Stored data
--
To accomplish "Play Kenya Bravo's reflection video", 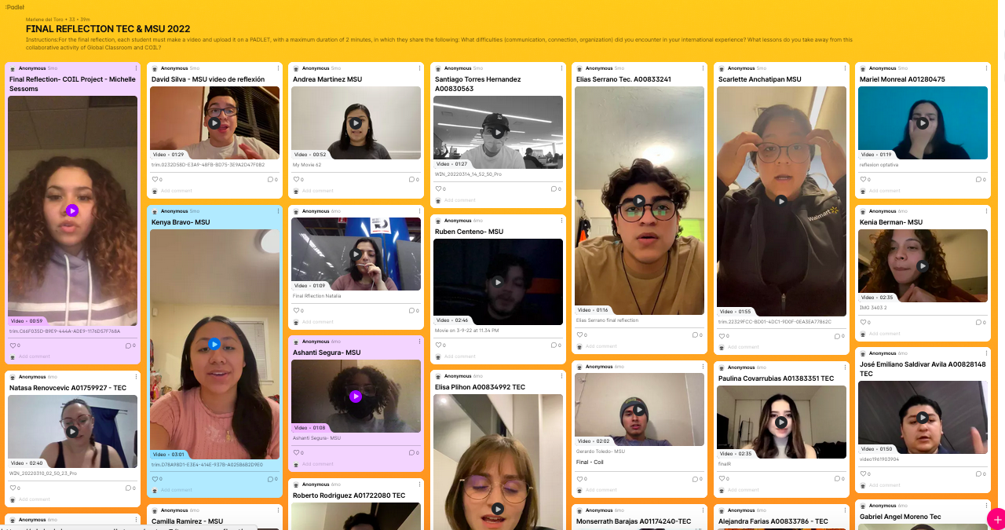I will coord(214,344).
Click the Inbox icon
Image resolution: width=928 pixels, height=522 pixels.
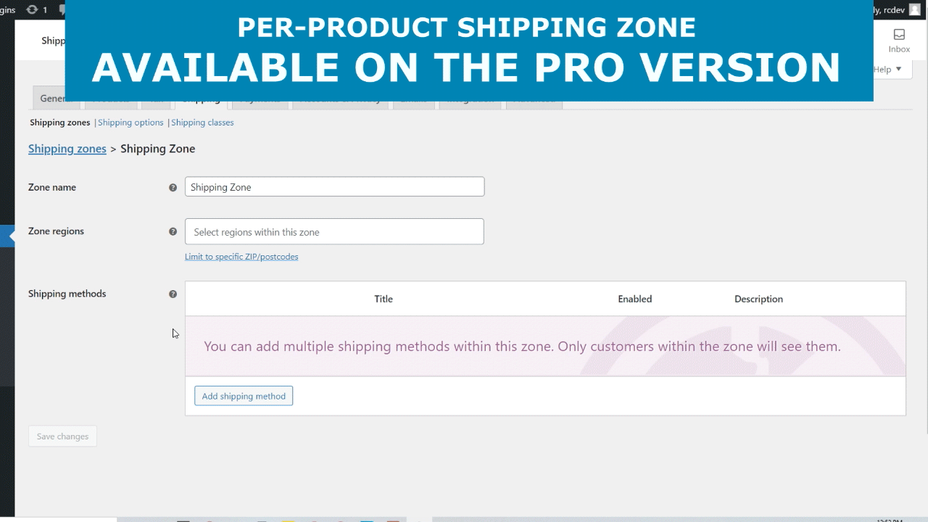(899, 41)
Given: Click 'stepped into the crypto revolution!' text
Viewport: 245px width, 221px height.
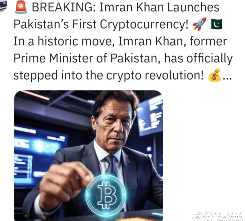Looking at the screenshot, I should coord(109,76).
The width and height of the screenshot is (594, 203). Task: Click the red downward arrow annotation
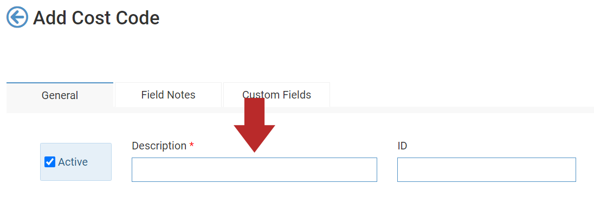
--
PROBLEM TO WORK ON: Copy each line above containing the string "Click".

RESULT OF THE TASK:
Click the Inbox icon
Given: Click 'stepped into the crypto revolution!' text
The width and height of the screenshot is (594, 203). Task: Click the red downward arrow annotation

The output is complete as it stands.